_Consegna 1_
Puoi trascrivere dal brano sull'etichettatura di origine tutto ciò che va da "5. Requisiti per" giù fino a "errore il consumatore."?
_Consegna 2_
Come si traduce in inglese questa frase del brano sull'etichettatura di origine: "Il Regolamento (UE) 1169/2011, che mira a garantire un elevato livello di protezione dei consumatori in materia di informazioni sugli alimenti, stabilisce all'articolo 7 che l'indicazione del Paese di origine o del luogo di provenienza di un prodotto deve essere fornita in modo da non indurre in errore il consumatore."?

_Brano fornito_
::::::::::

5. Requisiti per l'etichettatura di origine

La sanzione dell'AGCM, confermata dalla sentenza, afferma che al di là del mero rispetto delle norme sull'etichettatura, avendo scelto di enfatizzare l'italianità del prodotto, l'etichettatura imponeva al professionista di controbilanciare tale enfasi con una più evidente e contestuale indicazione dell'origine del grano duro in etichetta.

Il Regolamento (UE) 1169/2011, che mira a garantire un elevato livello di protezione dei consumatori in materia di informazioni sugli alimenti, stabilisce all'articolo 7 che l'indicazione del Paese di origine o del luogo di provenienza di un prodotto deve essere fornita in modo da non indurre in errore il consumatore.

Il Regolamento n. 2018/775 non era applicabile all'epoca. Tuttavia, un esame delle disposizioni del Regolamento 1169/2011, secondo la Corte, conferma che l'Autorità ha valutato correttamente l'importanza delle informazioni fornite sulla confezione del prodotto e la necessaria contestualità delle indicazioni di origine: esse devono essere inserite nello stesso contesto visivo.


6. la nozione di "ingrediente primario"

La nozione di ingrediente primario, di cui all'art. 2, comma 2, lettera q), del Regolamento (UE) n. 1169/2011, fa leva sia sul criterio quantitativo ("primario" è l'ingrediente che rappresenta più del 50% dell'alimento) sia sul criterio qualitativo (l'ingrediente generalmente associato alla denominazione dell'alimento nella percezione dei consumatori). Nel caso in esame, come dimostrato dalle indagini di mercato richiamate, l'ingrediente generalmente associato al nome della pasta, nella percezione dei consumatori, è il grano duro, che è la componente fondamentale del prodotto. L'origine della semola, che si ottiene dalla mera lavorazione meccanica di un'unica materia prima, il grano duro, senza alterarne le caratteristiche, non è rilevante in questo caso. Secondo la Corte, quindi, non si può validamente sostenere che il produttore non fosse tenuto a indicare l'origine del grano duro, dato che sia la semola che il prodotto alimentare (la pasta) erano entrambi prodotti in Italia. Seguendo le interpretazioni del Tribunale e dell'AGCM, secondo il Regolamento UE 1169/2011, vi era l'obbligo, in ogni caso, di fornire informazioni corrette e visibili sul luogo di origine del prodotto e della materia prima utilizzata (grano duro).

::::::::::

_Dati estratti_
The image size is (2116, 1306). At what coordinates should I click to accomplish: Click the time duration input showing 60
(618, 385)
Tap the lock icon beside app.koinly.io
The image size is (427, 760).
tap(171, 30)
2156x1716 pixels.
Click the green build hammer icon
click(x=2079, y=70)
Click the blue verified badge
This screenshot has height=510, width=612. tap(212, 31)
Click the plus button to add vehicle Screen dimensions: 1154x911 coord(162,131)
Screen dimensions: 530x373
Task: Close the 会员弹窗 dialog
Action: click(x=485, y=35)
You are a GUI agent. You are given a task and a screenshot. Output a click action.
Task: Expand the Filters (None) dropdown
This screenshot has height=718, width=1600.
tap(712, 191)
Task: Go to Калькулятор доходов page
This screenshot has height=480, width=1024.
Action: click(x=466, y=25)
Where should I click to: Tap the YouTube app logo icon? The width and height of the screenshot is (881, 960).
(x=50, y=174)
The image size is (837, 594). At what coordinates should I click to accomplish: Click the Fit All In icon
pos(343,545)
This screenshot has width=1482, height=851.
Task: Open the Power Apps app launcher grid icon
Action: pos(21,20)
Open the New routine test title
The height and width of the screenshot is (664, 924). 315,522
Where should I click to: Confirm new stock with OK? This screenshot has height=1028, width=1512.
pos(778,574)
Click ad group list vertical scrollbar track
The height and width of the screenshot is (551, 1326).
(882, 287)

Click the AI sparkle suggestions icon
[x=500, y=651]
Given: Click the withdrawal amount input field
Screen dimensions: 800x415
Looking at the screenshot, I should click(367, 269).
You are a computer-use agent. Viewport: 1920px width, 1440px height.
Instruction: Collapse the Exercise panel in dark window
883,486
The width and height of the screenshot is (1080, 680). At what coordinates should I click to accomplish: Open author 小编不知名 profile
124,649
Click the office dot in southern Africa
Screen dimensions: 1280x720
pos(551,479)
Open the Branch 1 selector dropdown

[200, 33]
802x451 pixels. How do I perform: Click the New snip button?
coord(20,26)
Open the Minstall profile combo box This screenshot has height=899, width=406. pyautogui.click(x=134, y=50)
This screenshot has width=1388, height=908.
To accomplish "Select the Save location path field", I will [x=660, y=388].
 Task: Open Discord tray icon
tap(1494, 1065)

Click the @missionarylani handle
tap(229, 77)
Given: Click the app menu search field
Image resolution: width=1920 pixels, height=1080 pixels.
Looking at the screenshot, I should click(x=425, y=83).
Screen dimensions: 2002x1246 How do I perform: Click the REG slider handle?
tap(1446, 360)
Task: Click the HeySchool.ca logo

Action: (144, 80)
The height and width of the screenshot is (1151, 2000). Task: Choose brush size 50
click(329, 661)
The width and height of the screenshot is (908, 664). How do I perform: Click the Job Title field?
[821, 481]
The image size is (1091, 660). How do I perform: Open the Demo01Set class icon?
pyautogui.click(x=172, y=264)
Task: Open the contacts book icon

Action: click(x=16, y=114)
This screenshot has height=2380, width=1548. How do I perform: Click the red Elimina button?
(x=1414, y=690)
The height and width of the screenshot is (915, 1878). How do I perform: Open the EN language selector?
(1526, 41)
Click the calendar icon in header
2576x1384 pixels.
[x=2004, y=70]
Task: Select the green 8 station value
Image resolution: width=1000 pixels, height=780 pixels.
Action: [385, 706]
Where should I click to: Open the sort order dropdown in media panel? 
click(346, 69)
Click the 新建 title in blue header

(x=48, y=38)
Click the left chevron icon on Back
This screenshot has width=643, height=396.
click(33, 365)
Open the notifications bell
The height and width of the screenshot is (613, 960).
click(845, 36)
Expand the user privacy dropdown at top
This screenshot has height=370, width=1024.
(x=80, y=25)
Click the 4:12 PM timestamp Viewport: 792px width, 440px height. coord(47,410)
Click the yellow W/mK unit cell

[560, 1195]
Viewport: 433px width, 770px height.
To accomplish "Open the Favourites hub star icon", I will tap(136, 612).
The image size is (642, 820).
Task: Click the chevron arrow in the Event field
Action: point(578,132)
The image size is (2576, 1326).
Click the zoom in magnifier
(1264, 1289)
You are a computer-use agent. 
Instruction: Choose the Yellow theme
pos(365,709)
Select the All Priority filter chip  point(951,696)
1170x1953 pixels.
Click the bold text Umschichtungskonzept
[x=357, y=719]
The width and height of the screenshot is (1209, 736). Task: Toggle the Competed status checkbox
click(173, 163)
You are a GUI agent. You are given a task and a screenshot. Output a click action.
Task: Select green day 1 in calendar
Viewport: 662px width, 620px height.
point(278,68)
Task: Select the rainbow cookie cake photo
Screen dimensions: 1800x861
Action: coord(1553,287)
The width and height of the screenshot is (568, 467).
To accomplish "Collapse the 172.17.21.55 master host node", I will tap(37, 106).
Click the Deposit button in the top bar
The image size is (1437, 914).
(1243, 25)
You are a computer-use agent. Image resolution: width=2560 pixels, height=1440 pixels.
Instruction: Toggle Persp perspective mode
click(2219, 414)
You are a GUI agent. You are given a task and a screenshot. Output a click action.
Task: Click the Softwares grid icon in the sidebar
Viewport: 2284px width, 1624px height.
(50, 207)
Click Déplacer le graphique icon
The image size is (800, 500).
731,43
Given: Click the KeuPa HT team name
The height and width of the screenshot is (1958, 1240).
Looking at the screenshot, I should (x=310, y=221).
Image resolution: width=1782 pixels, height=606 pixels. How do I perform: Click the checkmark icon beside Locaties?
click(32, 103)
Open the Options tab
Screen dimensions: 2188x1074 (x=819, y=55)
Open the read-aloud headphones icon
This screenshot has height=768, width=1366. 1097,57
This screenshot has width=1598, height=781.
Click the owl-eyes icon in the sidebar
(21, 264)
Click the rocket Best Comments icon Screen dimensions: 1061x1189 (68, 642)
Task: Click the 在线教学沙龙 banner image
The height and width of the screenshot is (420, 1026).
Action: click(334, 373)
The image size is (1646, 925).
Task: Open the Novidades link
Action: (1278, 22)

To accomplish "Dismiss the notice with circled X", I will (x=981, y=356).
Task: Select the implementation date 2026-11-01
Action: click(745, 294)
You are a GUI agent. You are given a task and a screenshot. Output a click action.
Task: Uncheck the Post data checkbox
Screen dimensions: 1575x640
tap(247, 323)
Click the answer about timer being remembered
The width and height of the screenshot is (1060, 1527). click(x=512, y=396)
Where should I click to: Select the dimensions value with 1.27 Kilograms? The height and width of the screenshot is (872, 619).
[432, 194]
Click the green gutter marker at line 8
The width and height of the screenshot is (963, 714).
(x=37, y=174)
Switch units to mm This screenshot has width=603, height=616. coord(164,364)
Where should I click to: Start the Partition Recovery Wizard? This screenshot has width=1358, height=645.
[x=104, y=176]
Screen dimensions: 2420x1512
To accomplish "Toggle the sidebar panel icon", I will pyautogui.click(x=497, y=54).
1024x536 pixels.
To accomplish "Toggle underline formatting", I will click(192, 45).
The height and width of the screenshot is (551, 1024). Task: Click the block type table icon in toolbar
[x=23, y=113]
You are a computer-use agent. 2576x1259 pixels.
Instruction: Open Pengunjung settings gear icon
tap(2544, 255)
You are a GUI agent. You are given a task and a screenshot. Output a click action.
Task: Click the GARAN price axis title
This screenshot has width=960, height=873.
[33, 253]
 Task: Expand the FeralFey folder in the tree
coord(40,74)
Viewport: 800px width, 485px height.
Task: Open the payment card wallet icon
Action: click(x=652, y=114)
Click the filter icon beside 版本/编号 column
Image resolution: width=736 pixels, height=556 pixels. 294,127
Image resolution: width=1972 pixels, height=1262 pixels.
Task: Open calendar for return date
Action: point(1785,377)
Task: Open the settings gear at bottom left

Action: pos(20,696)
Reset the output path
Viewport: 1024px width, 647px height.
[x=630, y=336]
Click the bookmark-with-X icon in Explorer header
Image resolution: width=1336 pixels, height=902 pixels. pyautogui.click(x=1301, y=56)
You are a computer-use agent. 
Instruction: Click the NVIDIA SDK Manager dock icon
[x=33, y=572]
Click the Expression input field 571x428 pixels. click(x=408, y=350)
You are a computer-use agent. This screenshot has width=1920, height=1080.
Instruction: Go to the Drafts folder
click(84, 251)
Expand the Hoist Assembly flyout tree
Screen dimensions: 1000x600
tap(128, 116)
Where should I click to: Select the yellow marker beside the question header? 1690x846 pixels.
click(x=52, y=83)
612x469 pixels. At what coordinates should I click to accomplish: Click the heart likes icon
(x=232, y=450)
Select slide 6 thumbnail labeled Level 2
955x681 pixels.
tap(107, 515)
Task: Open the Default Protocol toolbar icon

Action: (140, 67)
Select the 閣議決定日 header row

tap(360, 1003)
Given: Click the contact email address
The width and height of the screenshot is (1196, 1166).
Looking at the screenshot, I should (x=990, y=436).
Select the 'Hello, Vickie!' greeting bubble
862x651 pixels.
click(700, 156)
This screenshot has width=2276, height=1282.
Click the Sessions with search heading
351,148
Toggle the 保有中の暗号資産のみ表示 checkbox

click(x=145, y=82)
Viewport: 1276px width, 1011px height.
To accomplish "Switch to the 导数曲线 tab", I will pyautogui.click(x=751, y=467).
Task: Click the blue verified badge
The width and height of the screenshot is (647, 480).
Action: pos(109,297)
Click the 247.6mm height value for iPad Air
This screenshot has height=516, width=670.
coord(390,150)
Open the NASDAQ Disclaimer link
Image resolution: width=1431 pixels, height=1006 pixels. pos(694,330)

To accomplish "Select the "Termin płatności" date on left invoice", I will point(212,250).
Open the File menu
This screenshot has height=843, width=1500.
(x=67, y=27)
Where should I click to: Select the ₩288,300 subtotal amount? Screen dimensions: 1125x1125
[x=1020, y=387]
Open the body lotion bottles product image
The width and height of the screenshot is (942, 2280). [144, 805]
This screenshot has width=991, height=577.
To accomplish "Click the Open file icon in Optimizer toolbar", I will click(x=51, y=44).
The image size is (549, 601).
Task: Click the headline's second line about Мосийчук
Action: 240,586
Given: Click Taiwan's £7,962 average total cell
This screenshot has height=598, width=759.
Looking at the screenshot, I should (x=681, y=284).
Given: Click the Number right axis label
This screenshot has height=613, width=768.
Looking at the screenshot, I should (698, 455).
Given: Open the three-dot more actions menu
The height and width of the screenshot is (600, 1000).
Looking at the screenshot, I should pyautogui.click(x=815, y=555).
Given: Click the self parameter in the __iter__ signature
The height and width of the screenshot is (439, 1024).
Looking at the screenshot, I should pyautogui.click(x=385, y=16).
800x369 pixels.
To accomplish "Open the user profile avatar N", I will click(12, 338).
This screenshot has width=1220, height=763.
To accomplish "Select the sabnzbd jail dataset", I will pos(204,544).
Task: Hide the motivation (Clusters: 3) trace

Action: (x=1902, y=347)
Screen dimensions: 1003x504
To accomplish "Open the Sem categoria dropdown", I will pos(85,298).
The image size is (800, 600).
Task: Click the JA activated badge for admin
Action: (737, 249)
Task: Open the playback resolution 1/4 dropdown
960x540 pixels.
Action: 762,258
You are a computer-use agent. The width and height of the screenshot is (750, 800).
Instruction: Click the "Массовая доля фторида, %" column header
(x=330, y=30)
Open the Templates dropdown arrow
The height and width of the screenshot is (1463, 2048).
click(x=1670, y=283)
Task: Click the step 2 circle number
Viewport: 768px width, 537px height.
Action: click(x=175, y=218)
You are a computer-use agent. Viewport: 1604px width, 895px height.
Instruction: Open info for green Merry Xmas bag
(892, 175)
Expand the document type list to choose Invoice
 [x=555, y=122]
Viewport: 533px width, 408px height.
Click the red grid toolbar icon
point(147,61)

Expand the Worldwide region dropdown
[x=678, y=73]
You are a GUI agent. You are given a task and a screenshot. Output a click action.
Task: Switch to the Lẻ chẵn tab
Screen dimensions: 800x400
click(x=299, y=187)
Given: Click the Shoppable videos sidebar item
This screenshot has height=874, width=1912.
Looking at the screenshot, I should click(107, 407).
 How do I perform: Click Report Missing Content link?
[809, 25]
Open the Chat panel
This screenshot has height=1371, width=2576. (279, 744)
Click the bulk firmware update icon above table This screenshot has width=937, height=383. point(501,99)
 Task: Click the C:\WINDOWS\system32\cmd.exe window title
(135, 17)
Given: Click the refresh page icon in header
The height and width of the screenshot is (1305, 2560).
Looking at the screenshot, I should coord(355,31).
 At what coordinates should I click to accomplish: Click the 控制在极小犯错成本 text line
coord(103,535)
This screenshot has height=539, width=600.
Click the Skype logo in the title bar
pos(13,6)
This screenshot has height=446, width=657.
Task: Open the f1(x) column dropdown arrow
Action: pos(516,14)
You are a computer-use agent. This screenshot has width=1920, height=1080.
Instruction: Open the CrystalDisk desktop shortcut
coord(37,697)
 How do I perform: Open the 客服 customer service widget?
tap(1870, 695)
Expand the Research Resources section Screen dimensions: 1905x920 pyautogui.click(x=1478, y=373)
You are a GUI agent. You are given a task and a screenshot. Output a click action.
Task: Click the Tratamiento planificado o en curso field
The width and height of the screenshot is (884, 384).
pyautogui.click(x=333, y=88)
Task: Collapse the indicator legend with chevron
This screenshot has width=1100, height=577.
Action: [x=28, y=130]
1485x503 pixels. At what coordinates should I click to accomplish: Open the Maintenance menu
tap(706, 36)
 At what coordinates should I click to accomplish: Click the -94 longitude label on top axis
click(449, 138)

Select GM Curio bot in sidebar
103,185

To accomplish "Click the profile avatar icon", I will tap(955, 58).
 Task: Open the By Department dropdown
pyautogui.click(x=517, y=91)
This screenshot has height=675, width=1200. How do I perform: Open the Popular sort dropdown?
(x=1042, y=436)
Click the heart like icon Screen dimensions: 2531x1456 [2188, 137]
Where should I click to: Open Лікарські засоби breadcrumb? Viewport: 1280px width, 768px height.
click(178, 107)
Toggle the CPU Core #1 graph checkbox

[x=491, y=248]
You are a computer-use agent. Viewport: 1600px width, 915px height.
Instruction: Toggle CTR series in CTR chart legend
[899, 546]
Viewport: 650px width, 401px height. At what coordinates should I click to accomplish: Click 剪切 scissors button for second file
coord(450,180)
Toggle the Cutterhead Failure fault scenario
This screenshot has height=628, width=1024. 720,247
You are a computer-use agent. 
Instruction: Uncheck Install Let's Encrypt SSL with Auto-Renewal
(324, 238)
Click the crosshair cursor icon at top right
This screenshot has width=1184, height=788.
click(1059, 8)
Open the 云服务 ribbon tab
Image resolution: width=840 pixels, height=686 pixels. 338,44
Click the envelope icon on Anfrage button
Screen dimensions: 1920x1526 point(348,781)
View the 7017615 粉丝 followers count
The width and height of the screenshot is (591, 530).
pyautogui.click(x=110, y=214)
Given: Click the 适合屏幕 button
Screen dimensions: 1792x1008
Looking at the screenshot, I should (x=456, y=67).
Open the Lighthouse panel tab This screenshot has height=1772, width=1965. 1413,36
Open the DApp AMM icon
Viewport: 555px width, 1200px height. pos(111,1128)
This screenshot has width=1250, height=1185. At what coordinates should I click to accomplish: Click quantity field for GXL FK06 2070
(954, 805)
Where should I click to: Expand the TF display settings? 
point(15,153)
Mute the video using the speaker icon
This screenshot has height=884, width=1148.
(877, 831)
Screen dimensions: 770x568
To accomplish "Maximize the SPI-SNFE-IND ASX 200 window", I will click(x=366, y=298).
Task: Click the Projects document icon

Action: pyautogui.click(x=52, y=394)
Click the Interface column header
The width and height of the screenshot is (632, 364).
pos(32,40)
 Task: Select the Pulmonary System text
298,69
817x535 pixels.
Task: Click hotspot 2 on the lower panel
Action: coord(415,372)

::::::::::

_Svolgimento 1_
5. Requisiti per l'etichettatura di origine

La sanzione dell'AGCM, confermata dalla sentenza, afferma che al di là del mero rispetto delle norme sull'etichettatura, avendo scelto di enfatizzare l'italianità del prodotto, l'etichettatura imponeva al professionista di controbilanciare tale enfasi con una più evidente e contestuale indicazione dell'origine del grano duro in etichetta.

Il Regolamento (UE) 1169/2011, che mira a garantire un elevato livello di protezione dei consumatori in materia di informazioni sugli alimenti, stabilisce all'articolo 7 che l'indicazione del Paese di origine o del luogo di provenienza di un prodotto deve essere fornita in modo da non indurre in errore il consumatore.

_Svolgimento 2_
Regulation (EU) 1169/2011, which aims to ensure a high level of consumer protection with regard to food information, provides in Article 7 that the indication of the country of origin or place of provenance of a product must be given in such a way as not to mislead the consumer.